-- Work to be completed --
Copy out, word for word, the lines below starting with the one that contains "Click the dot separator between 59 and 200" and running through the end of the rows, both ends included.
====
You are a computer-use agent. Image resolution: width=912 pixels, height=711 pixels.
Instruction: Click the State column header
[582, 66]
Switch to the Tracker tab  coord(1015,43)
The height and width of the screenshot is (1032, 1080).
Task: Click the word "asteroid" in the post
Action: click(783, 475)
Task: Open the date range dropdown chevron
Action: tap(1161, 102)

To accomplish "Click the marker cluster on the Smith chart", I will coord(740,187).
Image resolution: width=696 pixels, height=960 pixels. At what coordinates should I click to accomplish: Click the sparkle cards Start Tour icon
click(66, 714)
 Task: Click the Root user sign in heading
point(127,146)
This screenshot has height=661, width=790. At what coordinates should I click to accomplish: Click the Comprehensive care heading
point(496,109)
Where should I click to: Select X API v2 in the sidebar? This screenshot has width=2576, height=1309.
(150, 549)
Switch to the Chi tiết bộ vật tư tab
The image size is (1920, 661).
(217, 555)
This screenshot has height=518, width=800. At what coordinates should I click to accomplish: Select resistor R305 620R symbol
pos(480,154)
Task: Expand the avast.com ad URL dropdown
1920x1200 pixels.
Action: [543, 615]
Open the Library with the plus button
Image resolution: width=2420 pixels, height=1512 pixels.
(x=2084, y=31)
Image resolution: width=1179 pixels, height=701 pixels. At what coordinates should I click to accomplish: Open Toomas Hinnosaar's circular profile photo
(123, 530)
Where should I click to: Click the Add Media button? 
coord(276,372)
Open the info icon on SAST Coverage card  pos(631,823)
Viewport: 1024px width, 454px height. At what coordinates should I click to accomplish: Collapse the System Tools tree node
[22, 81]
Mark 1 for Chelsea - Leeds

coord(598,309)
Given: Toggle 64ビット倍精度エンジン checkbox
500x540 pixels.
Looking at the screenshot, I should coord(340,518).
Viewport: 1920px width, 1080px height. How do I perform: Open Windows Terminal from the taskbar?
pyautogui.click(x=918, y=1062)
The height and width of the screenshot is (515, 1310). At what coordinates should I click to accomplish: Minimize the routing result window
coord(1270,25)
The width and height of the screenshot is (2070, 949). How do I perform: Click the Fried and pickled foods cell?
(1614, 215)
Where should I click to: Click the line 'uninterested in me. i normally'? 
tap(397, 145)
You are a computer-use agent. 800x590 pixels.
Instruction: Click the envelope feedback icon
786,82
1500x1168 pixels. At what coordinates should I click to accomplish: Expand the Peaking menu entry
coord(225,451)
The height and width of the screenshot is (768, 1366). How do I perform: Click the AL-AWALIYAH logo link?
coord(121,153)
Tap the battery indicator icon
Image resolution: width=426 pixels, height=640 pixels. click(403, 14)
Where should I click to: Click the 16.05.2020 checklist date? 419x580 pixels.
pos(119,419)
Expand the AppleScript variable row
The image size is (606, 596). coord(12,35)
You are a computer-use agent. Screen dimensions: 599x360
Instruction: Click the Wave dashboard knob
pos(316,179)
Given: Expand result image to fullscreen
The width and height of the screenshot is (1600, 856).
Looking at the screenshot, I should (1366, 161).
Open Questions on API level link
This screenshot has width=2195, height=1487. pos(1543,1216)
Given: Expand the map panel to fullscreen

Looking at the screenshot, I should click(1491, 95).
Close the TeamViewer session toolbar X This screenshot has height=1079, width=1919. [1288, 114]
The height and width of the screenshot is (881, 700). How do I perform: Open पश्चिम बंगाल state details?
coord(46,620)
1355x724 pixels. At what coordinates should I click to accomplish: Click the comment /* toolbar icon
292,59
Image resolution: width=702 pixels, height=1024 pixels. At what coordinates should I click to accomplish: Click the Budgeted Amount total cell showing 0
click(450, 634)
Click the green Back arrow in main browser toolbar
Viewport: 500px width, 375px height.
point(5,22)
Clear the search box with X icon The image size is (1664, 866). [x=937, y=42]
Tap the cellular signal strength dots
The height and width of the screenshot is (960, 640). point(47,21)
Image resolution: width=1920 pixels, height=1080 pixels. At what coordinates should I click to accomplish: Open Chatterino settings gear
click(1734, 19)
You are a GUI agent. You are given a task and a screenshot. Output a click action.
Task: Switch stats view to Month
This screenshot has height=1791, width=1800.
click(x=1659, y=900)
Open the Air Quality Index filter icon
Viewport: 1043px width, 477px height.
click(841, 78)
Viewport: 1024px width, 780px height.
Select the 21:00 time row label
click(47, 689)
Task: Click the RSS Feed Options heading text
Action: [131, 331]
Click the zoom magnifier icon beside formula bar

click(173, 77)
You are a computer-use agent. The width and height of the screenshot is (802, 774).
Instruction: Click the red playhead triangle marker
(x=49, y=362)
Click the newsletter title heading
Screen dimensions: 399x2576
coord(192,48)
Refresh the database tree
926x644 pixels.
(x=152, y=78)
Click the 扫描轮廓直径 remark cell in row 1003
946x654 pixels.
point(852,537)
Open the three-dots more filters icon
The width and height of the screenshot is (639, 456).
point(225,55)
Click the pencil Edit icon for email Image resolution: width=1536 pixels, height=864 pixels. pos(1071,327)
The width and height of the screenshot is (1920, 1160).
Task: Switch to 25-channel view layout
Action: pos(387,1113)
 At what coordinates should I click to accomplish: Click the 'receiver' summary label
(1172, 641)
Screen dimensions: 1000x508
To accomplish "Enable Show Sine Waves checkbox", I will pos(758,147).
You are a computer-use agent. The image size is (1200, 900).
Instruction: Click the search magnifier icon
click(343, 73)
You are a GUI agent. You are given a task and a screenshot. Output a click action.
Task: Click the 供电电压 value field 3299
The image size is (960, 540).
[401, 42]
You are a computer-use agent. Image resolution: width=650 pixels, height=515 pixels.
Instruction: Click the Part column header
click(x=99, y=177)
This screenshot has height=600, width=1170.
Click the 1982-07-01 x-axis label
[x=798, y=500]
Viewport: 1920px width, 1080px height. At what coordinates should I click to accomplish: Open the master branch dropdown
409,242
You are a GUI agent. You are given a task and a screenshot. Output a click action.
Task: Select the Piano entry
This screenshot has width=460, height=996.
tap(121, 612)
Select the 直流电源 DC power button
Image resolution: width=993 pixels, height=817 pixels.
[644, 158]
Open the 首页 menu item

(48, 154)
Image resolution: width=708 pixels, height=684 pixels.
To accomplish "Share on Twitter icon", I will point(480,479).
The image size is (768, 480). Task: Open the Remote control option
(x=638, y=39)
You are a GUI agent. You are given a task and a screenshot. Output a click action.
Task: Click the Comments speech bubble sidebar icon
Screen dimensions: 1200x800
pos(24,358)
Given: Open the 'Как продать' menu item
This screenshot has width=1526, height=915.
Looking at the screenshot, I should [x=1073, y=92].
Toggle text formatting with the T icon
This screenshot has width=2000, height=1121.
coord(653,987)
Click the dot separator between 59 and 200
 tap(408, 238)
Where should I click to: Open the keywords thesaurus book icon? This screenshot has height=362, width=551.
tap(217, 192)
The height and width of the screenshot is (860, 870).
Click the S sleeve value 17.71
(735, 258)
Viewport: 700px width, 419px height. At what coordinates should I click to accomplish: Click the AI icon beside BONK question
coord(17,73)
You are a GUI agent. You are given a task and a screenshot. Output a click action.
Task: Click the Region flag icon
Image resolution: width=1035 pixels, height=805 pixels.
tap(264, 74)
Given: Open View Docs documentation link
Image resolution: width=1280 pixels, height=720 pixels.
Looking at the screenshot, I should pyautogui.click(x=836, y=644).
====
-- Exercise output --
Click the dot separator between 59 and 200
 tap(408, 238)
Where should I click to: Open the keywords thesaurus book icon? This screenshot has height=362, width=551.
tap(217, 192)
The height and width of the screenshot is (860, 870).
Click the S sleeve value 17.71
(735, 258)
Viewport: 700px width, 419px height. At what coordinates should I click to accomplish: Click the AI icon beside BONK question
coord(17,73)
You are a GUI agent. You are given a task and a screenshot. Output a click action.
Task: Click the Region flag icon
Image resolution: width=1035 pixels, height=805 pixels.
tap(264, 74)
Given: Open View Docs documentation link
Image resolution: width=1280 pixels, height=720 pixels.
Looking at the screenshot, I should pyautogui.click(x=836, y=644).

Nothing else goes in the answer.